### TEXTO
-=-=-=-=-

El “riverismo” fue la corriente conservadora del Partido Colorado que se organizó en torno a Pedro Manini Ríos entre 1913 y 1917. Surgió para expresar a una derecha dura formada por estancieros reacios a las innovaciones técnicas y sectores urbanos católicos conservadores, espantados por la secularización batllista y su legislación social y productiva avanzada.

En los años 20 del siglo pasado el historiador sueco Göran Lindhal escribía sobre el Partido Riverista o Partido Colorado Conservador y lo contraponía con el izquierdista Partido Batllista. En el plebiscito constitucional de 1916 riveristas y nacionalistas se unieron bajo la misma bandera conservadora.

Un siglo después, la campaña electoral de 2019 muestra la aparición inédita de una alternativa radical de mercado. Si bien es bipartidista, tiene una misma ideología y visión del mundo frente al modelo de desarrollo que implantó el Frente Amplio (FA) y se mantuvo durante los últimos 15 años.

No se trata de malos ni buenos, sino de visiones distintas del mundo y del país. Es cierto que la alternativa conservadora aún disimula, y sobre todo esconde bajo enunciados genéricos, su paquete concreto de medidas de ajuste fiscal y estructural. En cambio, ya no oculta su concepción global diagnóstica de problemas ni su modelo de desarrollo basado exclusivamente en la dotación natural de recursos.

Esto refleja el cambio ideológico, de composición social y profesional de élites dirigentes de ambos partidos de oposición, blanco y colorado, que pierden su condición de partidos catch all por una “nueva política”, redes sociales, organización menos territorial y conexión directa con parte del mundo empresarial emergente de los años frenteamplistas. También se conectan con el fondo ideal y cultural de un proyecto de sociedad recostado sobre el viejo mundo de la clase alta rural, reacia a la innovación técnica y el riesgo.

Ni mercado libre ni burguesía emprendedora

Entre los indicadores de alto desarrollo humano y ambiental del mundo, los estudios históricos comparados de la segunda mitad del siglo XX y los del siglo XI muestran algunos factores comunes del éxito. Entre esos factores aparecen: empresarios (privados o públicos) con vocación de riesgo, innovación y sentido emprendedor, Estado estratégico con capacidad técnica y de emisión de señales e incentivos a la inversión privada y pública. A esto se suma el arraigo social del modelo de desarrollo en la vida cotidiana de la gente, las comunidades locales y coaliciones sociales o de participación ciudadana activas y con capacidad de producir voz.

-=-=-=-=-

### REGISTROS PROPORCIONADOS
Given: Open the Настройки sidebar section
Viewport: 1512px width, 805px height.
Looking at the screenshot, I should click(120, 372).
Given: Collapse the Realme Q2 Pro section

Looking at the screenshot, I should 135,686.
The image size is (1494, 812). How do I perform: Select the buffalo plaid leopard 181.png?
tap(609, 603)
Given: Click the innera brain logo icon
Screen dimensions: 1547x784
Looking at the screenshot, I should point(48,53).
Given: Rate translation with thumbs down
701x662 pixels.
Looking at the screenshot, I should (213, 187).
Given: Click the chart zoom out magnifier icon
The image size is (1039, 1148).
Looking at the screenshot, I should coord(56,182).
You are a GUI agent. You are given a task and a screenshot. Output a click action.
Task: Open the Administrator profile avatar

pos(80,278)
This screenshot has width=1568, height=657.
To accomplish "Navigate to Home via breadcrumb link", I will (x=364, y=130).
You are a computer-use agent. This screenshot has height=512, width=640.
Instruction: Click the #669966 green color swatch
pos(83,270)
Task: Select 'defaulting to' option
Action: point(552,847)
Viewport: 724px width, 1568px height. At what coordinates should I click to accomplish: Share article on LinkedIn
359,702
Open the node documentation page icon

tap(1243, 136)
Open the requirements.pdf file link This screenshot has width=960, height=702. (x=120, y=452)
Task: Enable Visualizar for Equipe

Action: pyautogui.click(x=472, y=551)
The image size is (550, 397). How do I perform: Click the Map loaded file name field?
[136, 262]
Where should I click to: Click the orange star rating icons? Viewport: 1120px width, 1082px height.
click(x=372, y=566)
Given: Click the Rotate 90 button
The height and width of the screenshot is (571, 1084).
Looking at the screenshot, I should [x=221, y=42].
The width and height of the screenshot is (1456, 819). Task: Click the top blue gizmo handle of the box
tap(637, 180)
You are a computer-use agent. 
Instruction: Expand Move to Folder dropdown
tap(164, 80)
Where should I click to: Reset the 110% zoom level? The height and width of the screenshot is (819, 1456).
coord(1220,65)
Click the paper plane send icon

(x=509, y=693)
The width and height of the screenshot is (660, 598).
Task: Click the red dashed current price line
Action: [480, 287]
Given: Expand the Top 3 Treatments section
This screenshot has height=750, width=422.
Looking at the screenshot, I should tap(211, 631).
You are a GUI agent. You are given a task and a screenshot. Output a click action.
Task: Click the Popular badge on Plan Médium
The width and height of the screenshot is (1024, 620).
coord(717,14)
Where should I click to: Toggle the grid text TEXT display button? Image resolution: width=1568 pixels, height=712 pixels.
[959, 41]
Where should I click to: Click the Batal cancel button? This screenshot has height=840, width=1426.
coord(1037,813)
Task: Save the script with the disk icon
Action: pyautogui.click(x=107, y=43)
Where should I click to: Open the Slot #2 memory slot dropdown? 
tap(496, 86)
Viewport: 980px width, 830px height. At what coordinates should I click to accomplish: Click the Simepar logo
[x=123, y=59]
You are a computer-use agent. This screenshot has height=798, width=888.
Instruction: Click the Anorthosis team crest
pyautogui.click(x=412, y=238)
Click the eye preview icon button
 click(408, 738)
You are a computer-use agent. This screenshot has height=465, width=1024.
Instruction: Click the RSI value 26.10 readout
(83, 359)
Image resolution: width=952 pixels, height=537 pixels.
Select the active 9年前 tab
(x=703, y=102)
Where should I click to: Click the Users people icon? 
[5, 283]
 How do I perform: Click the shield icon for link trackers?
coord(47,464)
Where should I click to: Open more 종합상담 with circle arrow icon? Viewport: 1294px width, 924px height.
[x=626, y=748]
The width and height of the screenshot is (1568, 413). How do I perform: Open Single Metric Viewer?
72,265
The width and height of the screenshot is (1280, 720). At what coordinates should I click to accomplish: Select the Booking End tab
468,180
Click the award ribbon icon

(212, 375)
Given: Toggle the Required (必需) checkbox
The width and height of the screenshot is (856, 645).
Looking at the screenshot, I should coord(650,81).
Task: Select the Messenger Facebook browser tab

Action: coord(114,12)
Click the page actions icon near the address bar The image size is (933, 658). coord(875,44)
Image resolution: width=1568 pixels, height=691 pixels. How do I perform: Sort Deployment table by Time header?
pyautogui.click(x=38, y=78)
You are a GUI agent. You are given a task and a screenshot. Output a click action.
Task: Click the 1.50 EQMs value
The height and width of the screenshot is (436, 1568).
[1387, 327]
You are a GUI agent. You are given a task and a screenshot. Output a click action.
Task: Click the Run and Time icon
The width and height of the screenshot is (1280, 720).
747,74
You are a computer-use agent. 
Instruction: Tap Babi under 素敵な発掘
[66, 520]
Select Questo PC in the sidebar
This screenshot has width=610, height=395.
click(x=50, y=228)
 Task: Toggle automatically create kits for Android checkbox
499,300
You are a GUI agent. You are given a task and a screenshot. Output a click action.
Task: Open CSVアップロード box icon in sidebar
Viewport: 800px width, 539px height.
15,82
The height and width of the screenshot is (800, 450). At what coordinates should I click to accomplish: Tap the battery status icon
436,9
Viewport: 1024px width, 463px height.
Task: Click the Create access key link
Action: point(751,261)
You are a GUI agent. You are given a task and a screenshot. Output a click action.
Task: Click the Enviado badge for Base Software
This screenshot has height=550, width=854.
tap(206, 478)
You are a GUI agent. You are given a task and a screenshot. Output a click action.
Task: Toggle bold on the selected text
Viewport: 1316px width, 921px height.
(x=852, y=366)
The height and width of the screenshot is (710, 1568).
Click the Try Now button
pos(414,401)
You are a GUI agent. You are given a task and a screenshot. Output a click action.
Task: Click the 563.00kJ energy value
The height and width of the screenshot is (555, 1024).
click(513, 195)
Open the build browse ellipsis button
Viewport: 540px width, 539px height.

-=-=-=-=-

### TRABAJO A REALIZAR
- A) Resume el texto en dos oraciones.
- B) Según el texto, ¿qué historiador sueco escribía sobre el Partido Riverista en los años 20 del siglo pasado?
- C) Extrae del texto, sin alterarlo, el fragmento que empieza en "Un siglo después, la" y termina en "natural de recursos.".

### RESPUESTAS
- A) El riverismo fue la corriente conservadora del Partido Colorado organizada en torno a Pedro Manini Ríos entre 1913 y 1917, y un siglo después la campaña electoral de 2019 muestra una alternativa radical de mercado, bipartidista, frente al modelo de desarrollo implantado por el Frente Amplio. Esto refleja un cambio ideológico y social en las élites dirigentes de los partidos blanco y colorado, mientras que los estudios comparados señalan como factores de éxito del desarrollo a empresarios con vocación de riesgo e innovación, un Estado estratégico y el arraigo social del modelo.

- B) Göran Lindhal.

- C)
Un siglo después, la campaña electoral de 2019 muestra la aparición inédita de una alternativa radical de mercado. Si bien es bipartidista, tiene una misma ideología y visión del mundo frente al modelo de desarrollo que implantó el Frente Amplio (FA) y se mantuvo durante los últimos 15 años.

No se trata de malos ni buenos, sino de visiones distintas del mundo y del país. Es cierto que la alternativa conservadora aún disimula, y sobre todo esconde bajo enunciados genéricos, su paquete concreto de medidas de ajuste fiscal y estructural. En cambio, ya no oculta su concepción global diagnóstica de problemas ni su modelo de desarrollo basado exclusivamente en la dotación natural de recursos.